* **Task instructions**:
Identify each line in the data below that contains the string "click", and copy those lines out in full.

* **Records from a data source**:
• • • • • • •
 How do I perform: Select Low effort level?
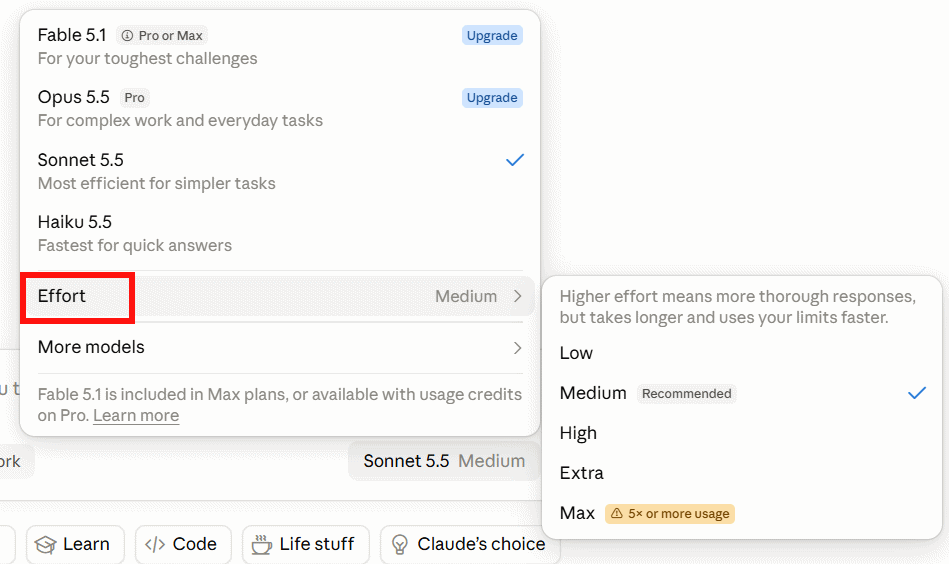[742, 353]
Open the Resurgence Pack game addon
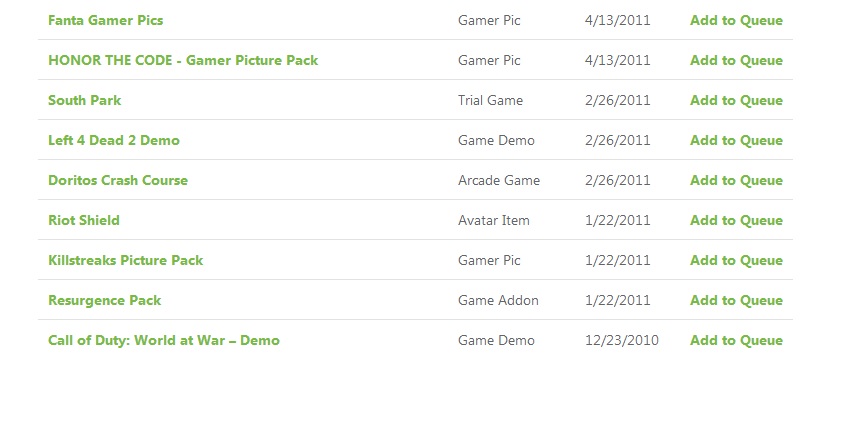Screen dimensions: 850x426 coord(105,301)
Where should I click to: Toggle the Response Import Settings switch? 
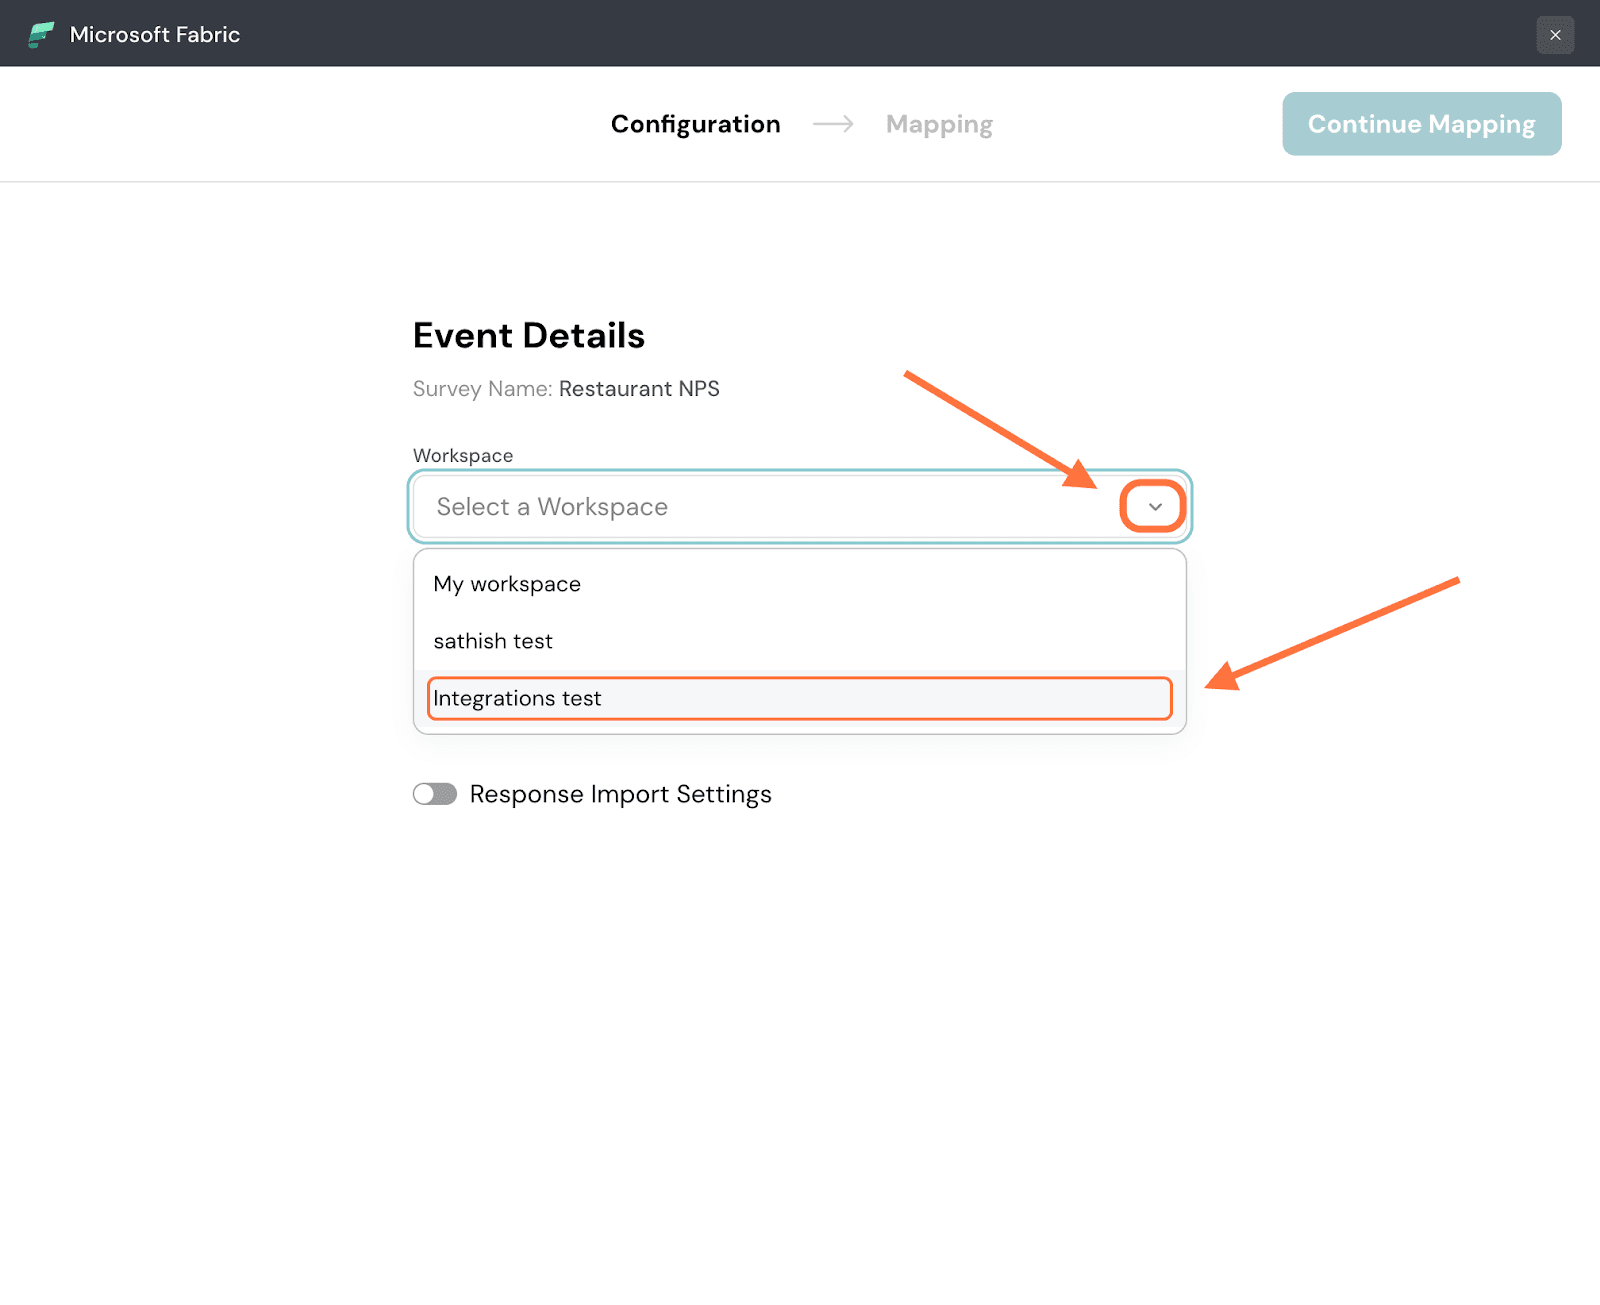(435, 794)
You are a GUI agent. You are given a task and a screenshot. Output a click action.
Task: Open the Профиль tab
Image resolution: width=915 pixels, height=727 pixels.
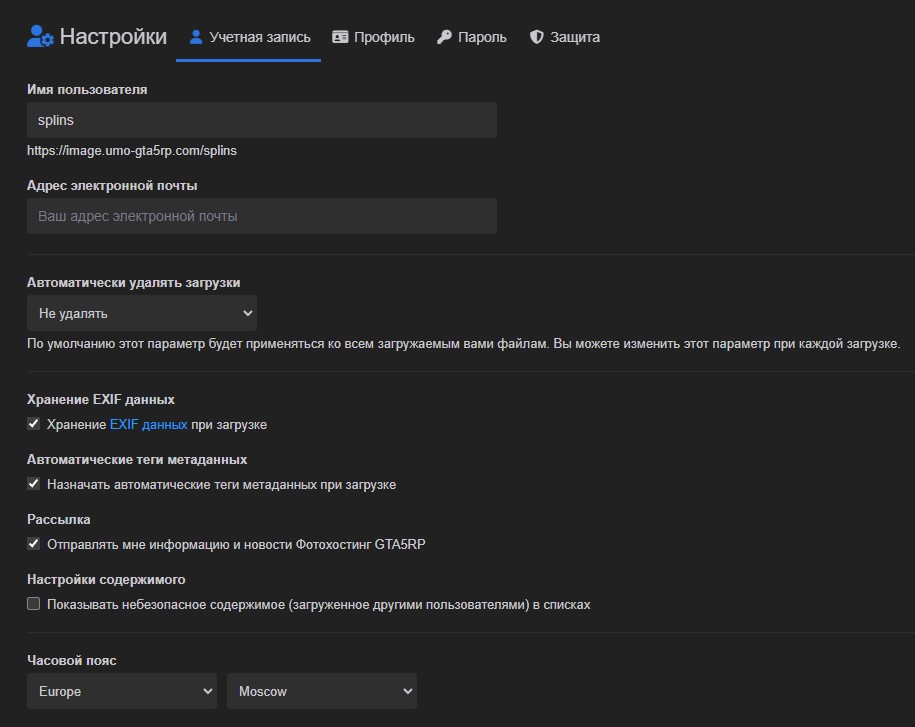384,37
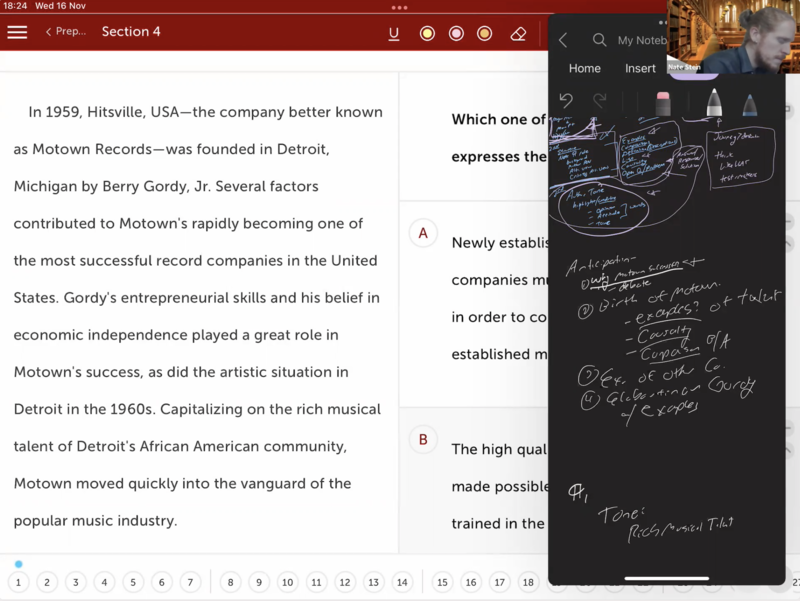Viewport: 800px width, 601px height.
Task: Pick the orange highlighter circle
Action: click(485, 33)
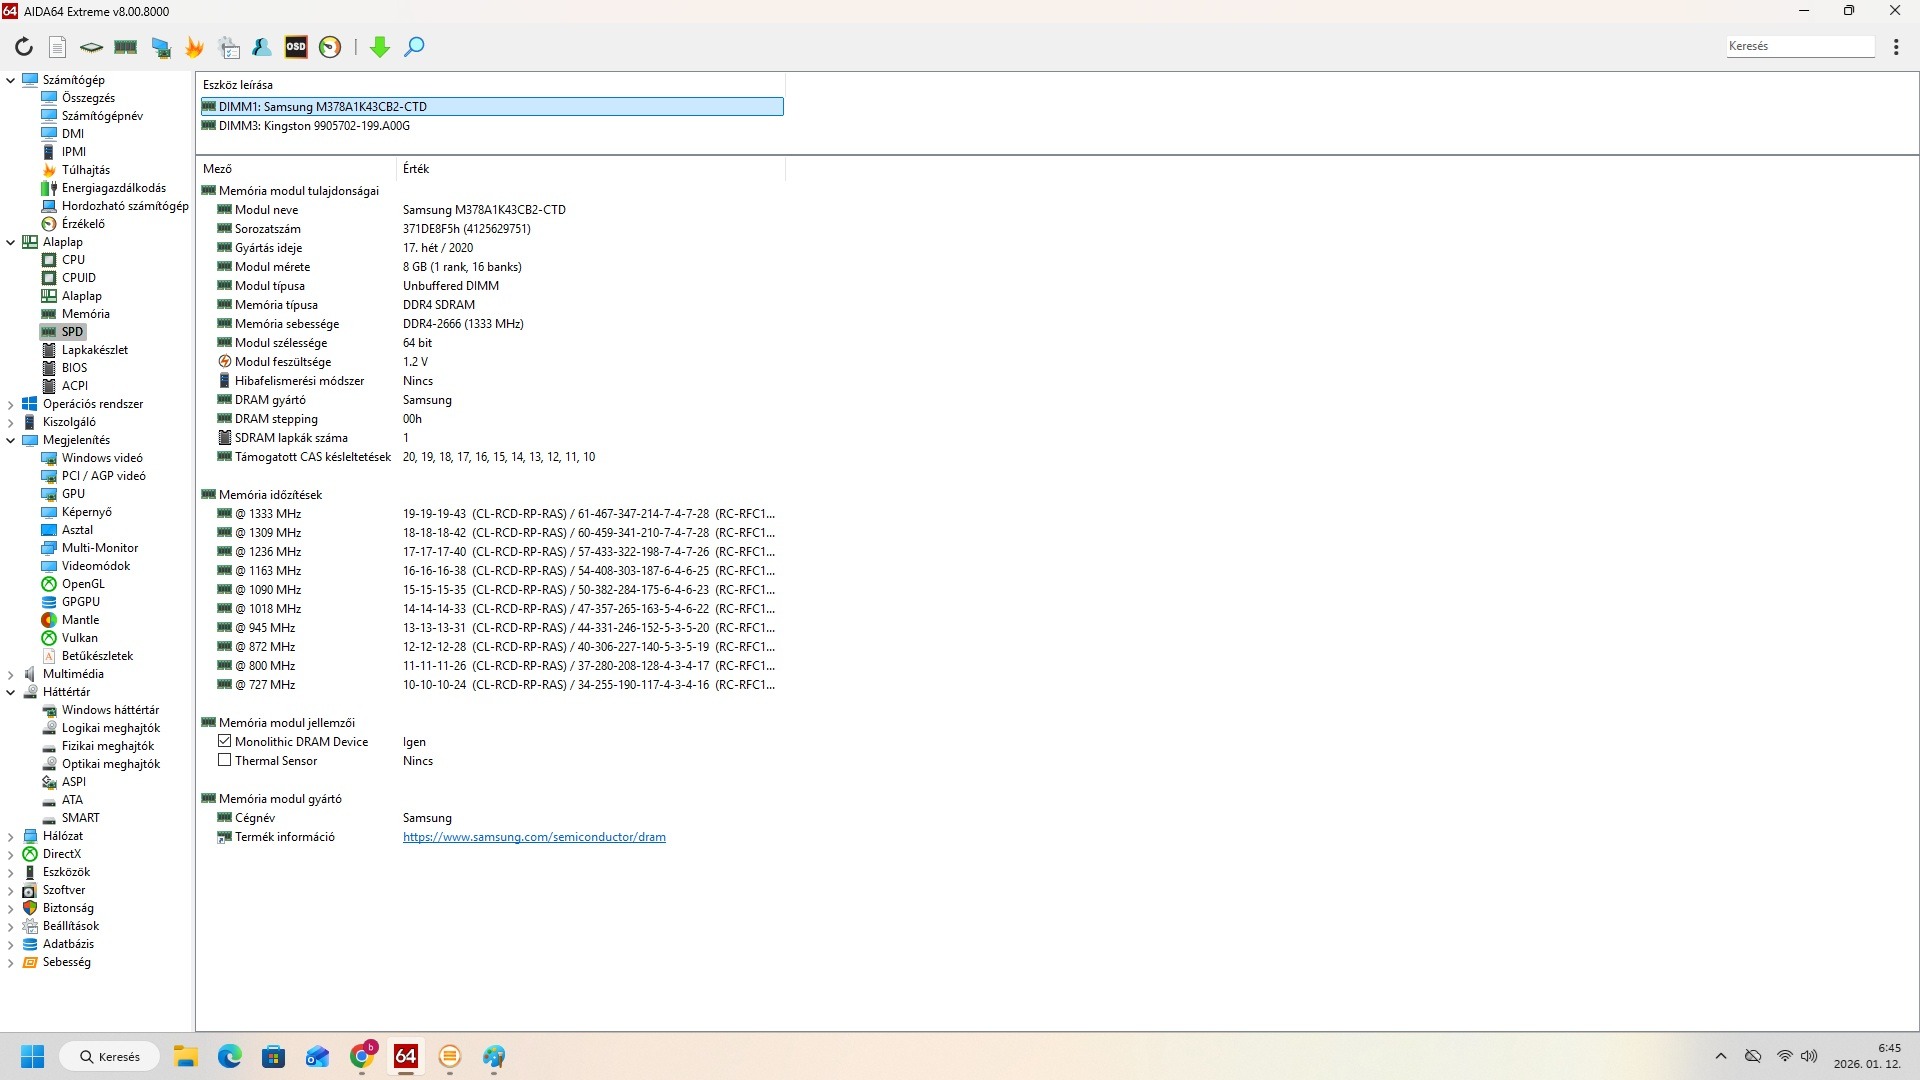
• • • • • • •
* **Reply to the exercise**:
Where should I click to: Toggle the Response Import Settings switch? 
You are a GUI agent. You are given a task and a screenshot. Output a click action.
Action: click(485, 33)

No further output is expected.